__TEXT PROVIDED__.
%%

You can learn a lot from sugar. It was while waiting
for a cube of sugar to dissolve in a glass of water that Henri Bergson learned
the true nature of life, duration, and time. He learned that our conception of
time in hours and minutes and seconds and months and days is an artificial
construct imposed on the laminations of experience that constitute true time.
Time is fluid. There is an external time which is that of clocks and
mathematical configurations and time which is internal and miscellaneous as the
chromatic tones of a harmonica or the tones embodied in keys, scales, and
harmonies of a musical composition. There is the time of rigidity, geometric
time, the time of a mechanical universe perfect in its movements, regular in
all of its interrelations such as that conceived by the Enlightenment Deists,
time as coiled springs and gear train and escapment, and intuitive time, a
concrescence of many potentialities, a drop of experience which diffuses into
the general flux and coheres into a prairie sunset, zipper on a jacket or
cartilage of a thumb.

%%

__REQUIRED WORK__.
(A) Please copy the passage about time word for word, everything from "Time is fluid." down to "of a thumb.".
(B) In the passage about time, what was Henri Bergson waiting for when he learned the true nature of life, duration, and time?
The listing that comes next was taken from a different source.

__PROVIDED MATERIAL__.

%%

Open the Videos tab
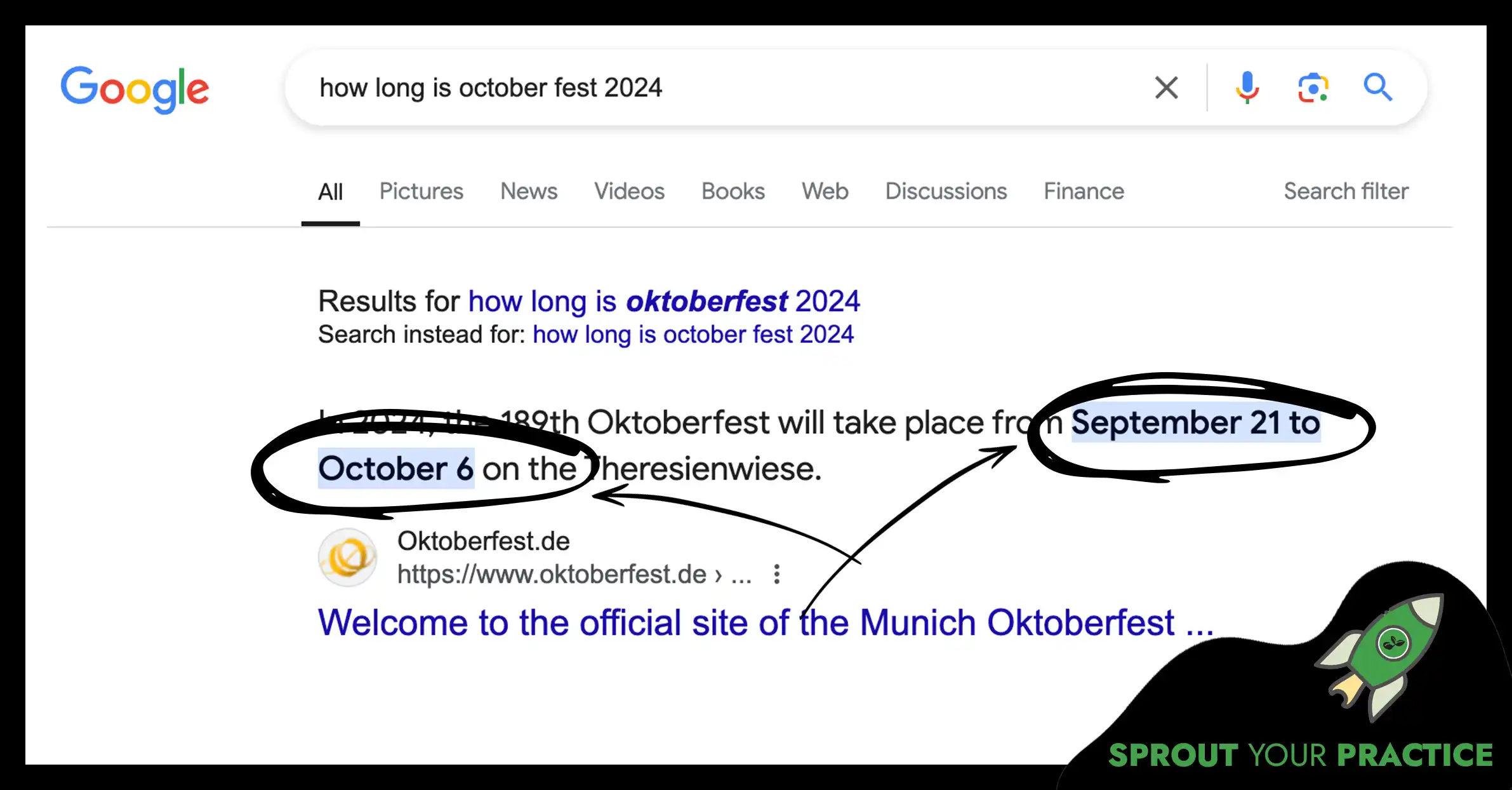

%%

__WORKED ANSWERS__.
(A)
Time is fluid. There is an external time which is that of clocks and
mathematical configurations and time which is internal and miscellaneous as the
chromatic tones of a harmonica or the tones embodied in keys, scales, and
harmonies of a musical composition. There is the time of rigidity, geometric
time, the time of a mechanical universe perfect in its movements, regular in
all of its interrelations such as that conceived by the Enlightenment Deists,
time as coiled springs and gear train and escapment, and intuitive time, a
concrescence of many potentialities, a drop of experience which diffuses into
the general flux and coheres into a prairie sunset, zipper on a jacket or
cartilage of a thumb.

(B) He was waiting for a cube of sugar to dissolve in a glass of water.